The term “insurance intermediary agent”, also known as MIA, appeared with the transposition of the 2002 Insurance Mediation Directive. It can be a natural person or a legal entity mandated by a general agent, a broker, or an insurance agent. With this designation, MIA does not work directly with an insurer.
Are there conditions for entering the profession?
Yes, the insurance intermediary agent is a type of insurance intermediary. Therefore, they must meet all the access conditions for the profession, including the professional competence requirement, the requirement of good repute, and of course, registration with ORIAS under the MIA status. This registration can be carried out by the intermediary themselves or their principal.
What vigilance points are there regarding these access conditions?
Two key vigilance points concern the access conditions:
- Signing a professional civil liability insurance: There are two situations where insurance law exempts the MIA from this requirement. In the first case, the broker providing this insurance or an equivalent guarantee to the MIA. In the second case, the principal assumes full responsibility for the acts of their MIA. In practice, the broker working with an MIA can declare them to their professional liability insurer. However, this involves certain obligations, including issuing an annual insurance certificate.
- Signing a financial guarantee: Contrary to popular belief, issuing a collection mandate from the broker to their intermediary does not exempt them from this requirement. Only an explicit mandate from the insurance company to the intermediary would do so.
What missions can they perform on your behalf?
The missions performed by an intermediary agent are strictly regulated by the insurance law. As an intermediary, they can carry out all distribution acts, that is to say:
- Providing recommendations on an insurance contract
- Presenting, proposing, assisting in the conclusion
- Carrying out preparatory work for this conclusion
An intermediary agent can also charge premiums, but caution: with rare exceptions and under strict oversight, they cannot perform claims management actions.
Does the agent own their business?
The insurance intermediary agent operates on behalf of and for the account of their principal. Therefore, they do not establish their own portfolio.
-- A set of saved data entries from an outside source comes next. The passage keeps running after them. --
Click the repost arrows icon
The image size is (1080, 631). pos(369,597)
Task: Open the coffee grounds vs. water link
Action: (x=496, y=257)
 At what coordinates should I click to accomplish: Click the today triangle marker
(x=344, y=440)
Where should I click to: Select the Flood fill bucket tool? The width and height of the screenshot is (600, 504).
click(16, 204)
In other words, the intermediary agent does not own the business they handle; the principal does.
What are the vigilance points in a partnership with an MIA?
In a partnership with an MIA, intermediaries must be vigilant about certain points.
- The division of responsibilities between the broker and their MIA: Here, it is important to distinguish civil liability from regulatory responsibility. Regarding civil liability and according to regulations, the principal is civily responsible for acts carried out by their intermediary agent in this capacity. Regarding regulatory responsibility, the principle is personal accountability; therefore, the agent alone is responsible for any regulatory misconduct before the supervisory authority.
- The independence of the MIA: The intermediary agent acts in the name and on behalf of their principal. However, they remain an independent professional. They have their own obligations, like any insurance intermediary. They must present themselves to the client, provide advice, or even produce their own headed paper. Care should be taken to avoid the broker principal’s temptation to control everything — for example, by imposing the use of the firm’s headed paper or systematic presence in the brokerage office. The risk here is twofold: firstly, reclassifying the mandate as an employment contract; secondly, the ACPR (French Prudential Supervision and Resolution Authority) might hold the broker responsible based on the level of control exercised over their MIA. A very specific jurisprudence has been established on this matter.